そんなに頻繁にダッカーの船を詳しく歩き回ったりしないから確実な事は言えないが、ここは見たことがない。
もしかして船長室だからだろうか。
ダッカーは船員を私室に殆ど入れないから情報が出回らない。
アルコールの匂いが仄かにする。
はて、医務室と船長室は距離が離れていた筈。
アルコールでもお酒の方にしては匂いが変だ。
暫く匂いを嗅いでいると時折足音が聞こえる。
目を閉じて少ししてから開ければ視界は通常に戻っていた。
ここは医務室、なのだろうか。
医務室には当然クローゼットがなかった。
リネン室というような本格的なスペースもなかったので泊まる事もなかったから。
清潔感がやたらある。
もしかして、違うかもしれない。
クローゼットに居る事が多い故に足音で大体船員か敵かを区別出来る、多分。
扉を開けないので答え合わせはしないのだ。
今、聞こえている足音はダッカーの船の人達の者ではない。
「今の状況を理解してるか」
突然聞こえてきてビクッと身体が揺れる。
可笑しいな扉空いた音しなかったのに。
「え、なんで」
ローだった。
今は宴をしていた筈じゃ。
喉が少し乾いていたから声が擦りきれた。
「なんで」
また繰り返す。
口にして出さないと整理出来なかった。
もしかして抜けてきたのかな。
でも、ダッカー海賊団の様子が可笑しかった。
「同盟は決裂した」
「けつ、れつ」
決裂した。
裂かれる、決まった。
内容を噛み砕きなんとか理解しようともがく。
「決裂したのなら私は」
何故ここに居るのだろう。
だってここ、恐らくローの船でしょ。
どうして放り込まれたのか。
分からないから知ってそうな相手を見る。
答えをくれるか。
「戦利品」
戦利品、と言葉にならずはくはくと息をする。
戦利品って無機物じゃないの、普通。
「私、人間なんだけど」
くつくつと喉を震わせた男は知っていると肯定する。
殺気もないので殺されるわけではないのかなと予期。
まあ、命の危機を感じたことがないからあくまで未定なのだが。
「戦利品はどうなるの」
出来ればクローゼット行きが良いな。
「おれのもんになるかあいつらに分配される」
悪い顔で言われた。
子供が見たら泣く顔である。
「ムダ毛の処理とかなら出来るけど」
「は?」
多少ならやるよ、という意味を込めて唯一出来そうな事をアピール。
だって皆の足、無造作に生えてるんだから気になっていた。
剃らせて欲しくなる生え方で放置してる。
「足とか特に念入りにするし」
「待て」
止められて頭上へ向くと漸く男が呆気に取られているのを知る。
何か間違えたみたい。
だって、この船の人達はお節介が多いから。
つい心で思ったことをペラペラと言ってしまう。
言っても殺されないと思って。
怒られちゃうかな。
「別に雑用をやらせる為に持ってきたわけじゃねェ。
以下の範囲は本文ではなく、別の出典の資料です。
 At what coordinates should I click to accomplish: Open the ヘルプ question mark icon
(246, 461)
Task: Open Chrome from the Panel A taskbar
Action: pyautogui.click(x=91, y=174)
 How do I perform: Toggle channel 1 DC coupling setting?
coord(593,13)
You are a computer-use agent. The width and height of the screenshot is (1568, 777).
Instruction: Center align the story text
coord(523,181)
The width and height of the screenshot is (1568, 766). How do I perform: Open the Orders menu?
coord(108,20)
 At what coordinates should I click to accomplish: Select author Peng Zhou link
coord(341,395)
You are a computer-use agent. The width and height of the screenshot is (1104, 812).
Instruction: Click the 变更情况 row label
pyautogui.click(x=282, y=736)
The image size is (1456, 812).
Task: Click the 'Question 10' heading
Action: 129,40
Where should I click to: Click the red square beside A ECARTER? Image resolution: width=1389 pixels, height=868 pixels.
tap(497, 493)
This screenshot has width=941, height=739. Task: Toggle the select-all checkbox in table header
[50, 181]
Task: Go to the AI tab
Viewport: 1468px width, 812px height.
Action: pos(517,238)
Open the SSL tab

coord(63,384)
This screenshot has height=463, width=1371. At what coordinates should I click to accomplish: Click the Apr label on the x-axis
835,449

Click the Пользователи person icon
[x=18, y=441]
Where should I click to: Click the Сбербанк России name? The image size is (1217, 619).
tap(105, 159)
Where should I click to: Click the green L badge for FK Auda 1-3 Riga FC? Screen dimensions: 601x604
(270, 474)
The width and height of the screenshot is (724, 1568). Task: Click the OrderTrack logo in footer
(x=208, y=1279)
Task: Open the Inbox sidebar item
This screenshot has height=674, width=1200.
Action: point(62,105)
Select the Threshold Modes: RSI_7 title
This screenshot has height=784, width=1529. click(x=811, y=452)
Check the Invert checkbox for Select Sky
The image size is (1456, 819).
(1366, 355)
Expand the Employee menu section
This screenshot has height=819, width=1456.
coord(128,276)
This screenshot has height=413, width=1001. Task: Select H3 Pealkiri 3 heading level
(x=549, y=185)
あいつらがお前は残したいと言うから」
そうなのか。
「なら、やっぱりムダ毛の」
「ムダ毛から離れろ」
離れたら何を言えば良いの。
あ、顎?顎なの?
「おれの方は間に合ってる」
思ったことを知られたのか釘を刺された。
「取り合えずあいつらと飯食っとけ」
「え、そんな」
「ダッカー海賊だが。おれ達が憎いか」
それは決裂したからと言いたいのか。
「あの人たち最近やり方が酷くなってて、治安も悪くなってたからごされても仕方なかった。時間の問題だったし」
いずれ海軍も目をつけて干されていただろう。
あ、洗濯物という意味ではない。